You can listen to it again by visiting www.new.lds.org Look for Elder Russell M. Ballard's talk:Sunday afternoon session.
Tomorrow, they should have the transcripts available.


----------



## Catherder (Aug 2, 2008)

HighNDry said:


> Yes, but he said unlike the devil a fly fisherman can remove the hook and release the fish unharmed. I'm thinking the devil is more like a bait fisherman--you know, take you hook, line, sinker, and ripping you out of the water by the gills.  Oh boy, that statement is opening a can of worms!

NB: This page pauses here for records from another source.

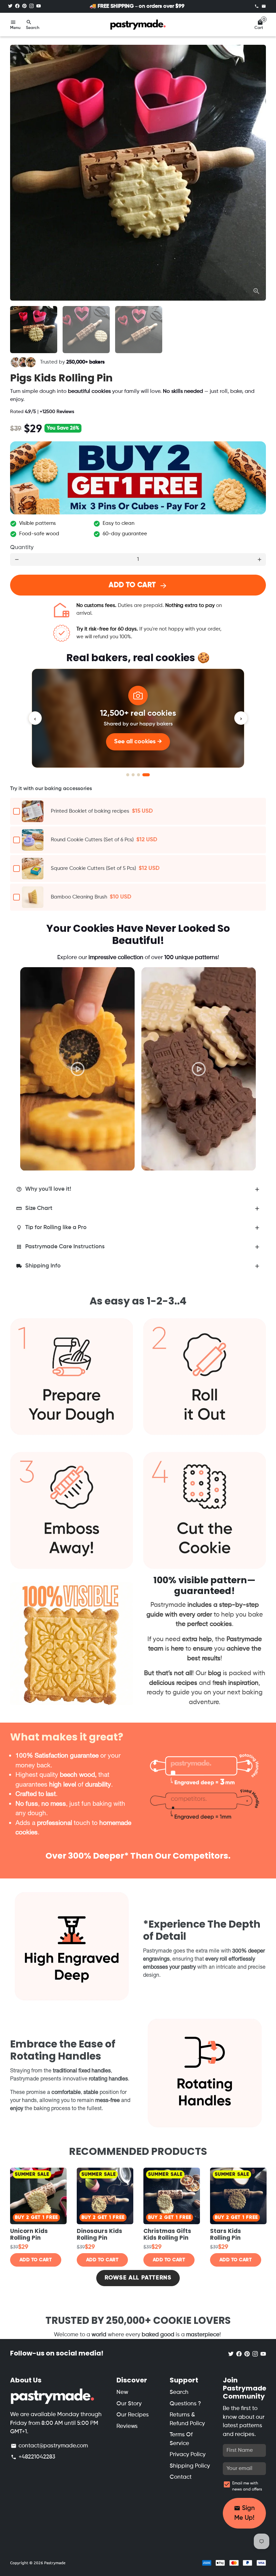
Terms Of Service (181, 2439)
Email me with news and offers (247, 2486)
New (122, 2392)
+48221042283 (33, 2457)
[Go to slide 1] (127, 774)
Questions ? (185, 2404)
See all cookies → (138, 742)
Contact (181, 2477)
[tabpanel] (77, 1069)
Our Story (129, 2404)
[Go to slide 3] (138, 774)
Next (256, 172)
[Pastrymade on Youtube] (38, 6)
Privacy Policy (188, 2455)
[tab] (138, 1189)
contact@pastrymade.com (49, 2446)
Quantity (22, 547)
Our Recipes (132, 2415)
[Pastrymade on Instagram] (31, 6)
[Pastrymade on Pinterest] (24, 6)
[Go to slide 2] (133, 774)
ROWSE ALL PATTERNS (138, 2278)
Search (179, 2392)
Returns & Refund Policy (187, 2419)
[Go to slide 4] (146, 774)
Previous (32, 1059)
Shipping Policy (190, 2466)
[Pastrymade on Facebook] (17, 6)
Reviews (127, 2426)
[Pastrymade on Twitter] (10, 6)
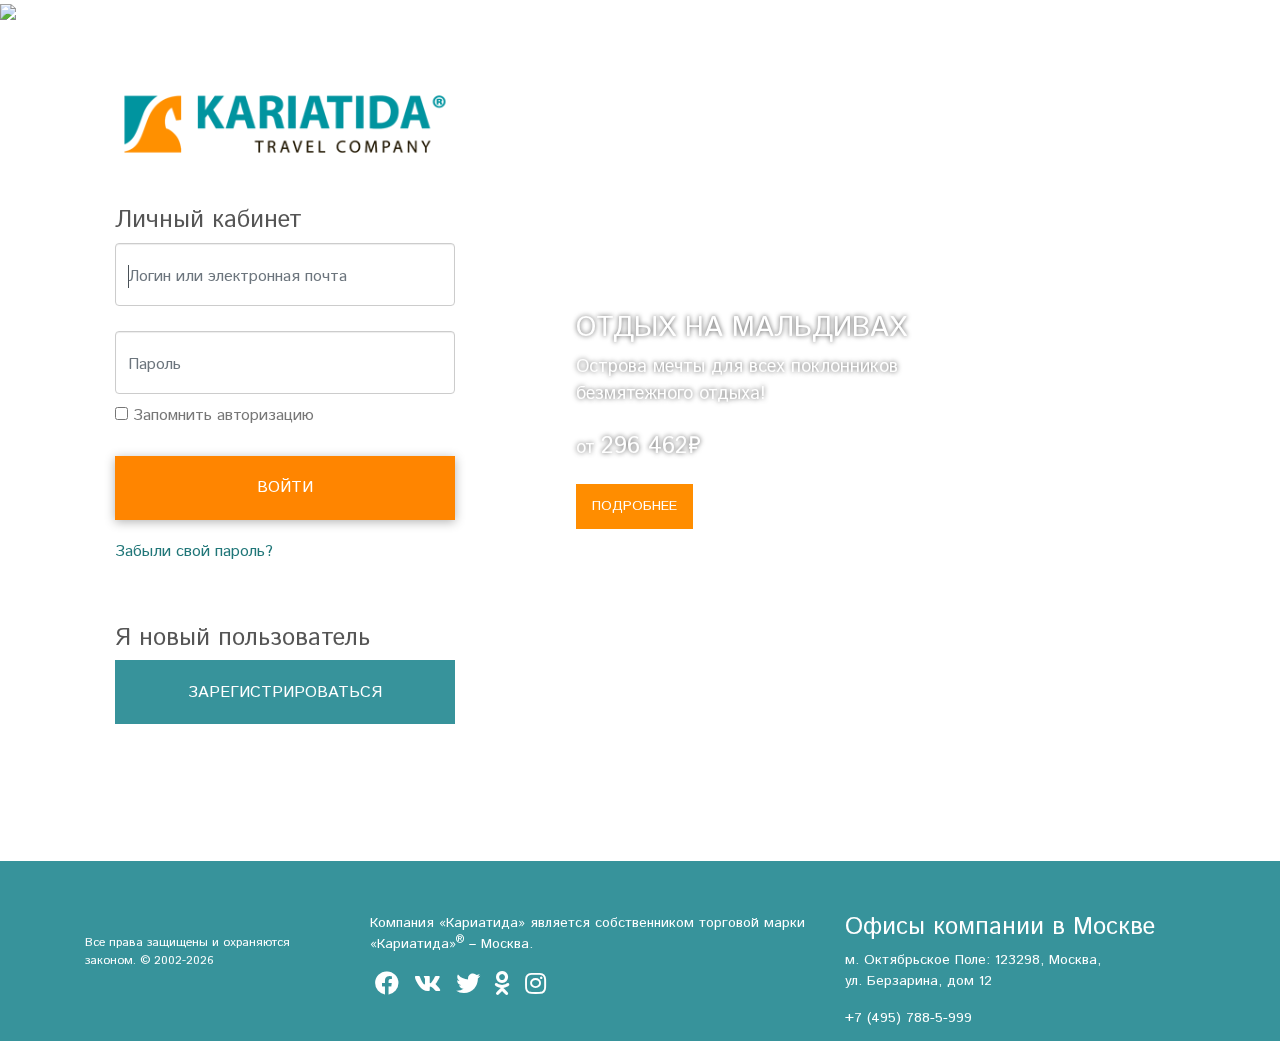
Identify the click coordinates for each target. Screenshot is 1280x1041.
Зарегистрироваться (285, 692)
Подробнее (634, 506)
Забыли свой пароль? (194, 551)
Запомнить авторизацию (221, 415)
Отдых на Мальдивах (741, 328)
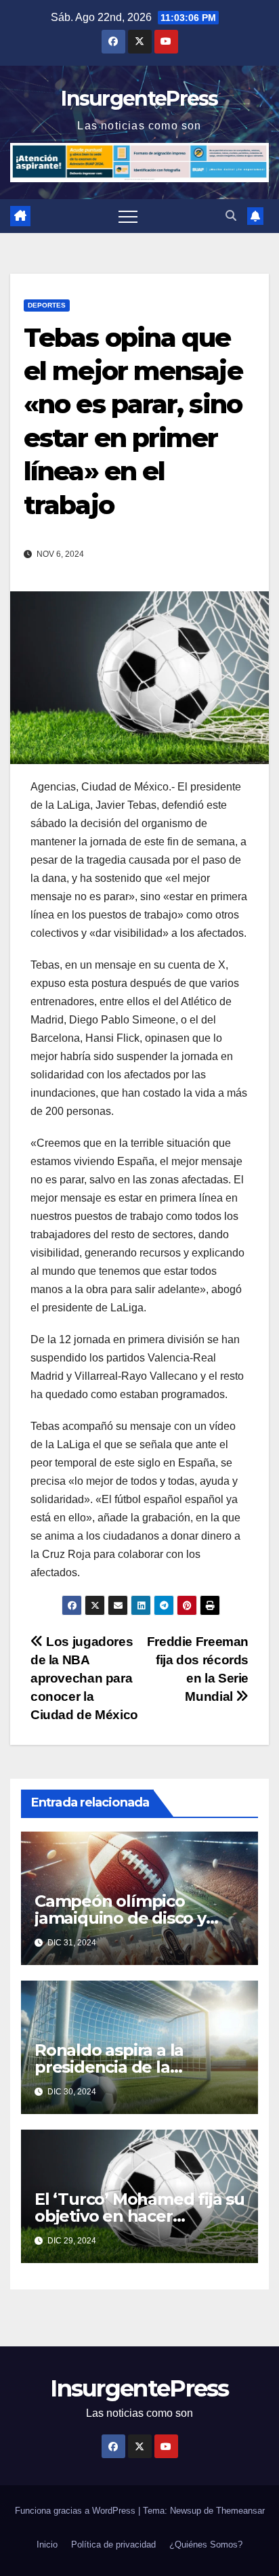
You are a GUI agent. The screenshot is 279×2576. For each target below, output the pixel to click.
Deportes (47, 305)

Not so fast there. He also said the fly angler uses craftily made counterfeits of the real things that fish eat to ensnare its victims (flies). The bait angler uses the REAL article to get a bite. Therefore the bait angler may be presumed to represent true religion and the fly angler does indeed represent the devil. -()/>-

However, upon further reflection, the devil probably uses bright red and orange twist powerbait the most. :twisted:


----------



## GaryFish (Sep 7, 2007)

Yes. I did hear his talk. Very good talk.


----------



## trout bum (Oct 5, 2010)

brookieguy1 said:


> If you are LDS you absolutely DO NOT fish on the Sabbath. Follow your convictions and stay off the lakes on Sundays!


I think we will be okay. With most of the mormons I know Sunday is the only day they ARE Mormon.


----------



## kochanut (Jan 10, 2010)

^ HAHA!! -_O-


----------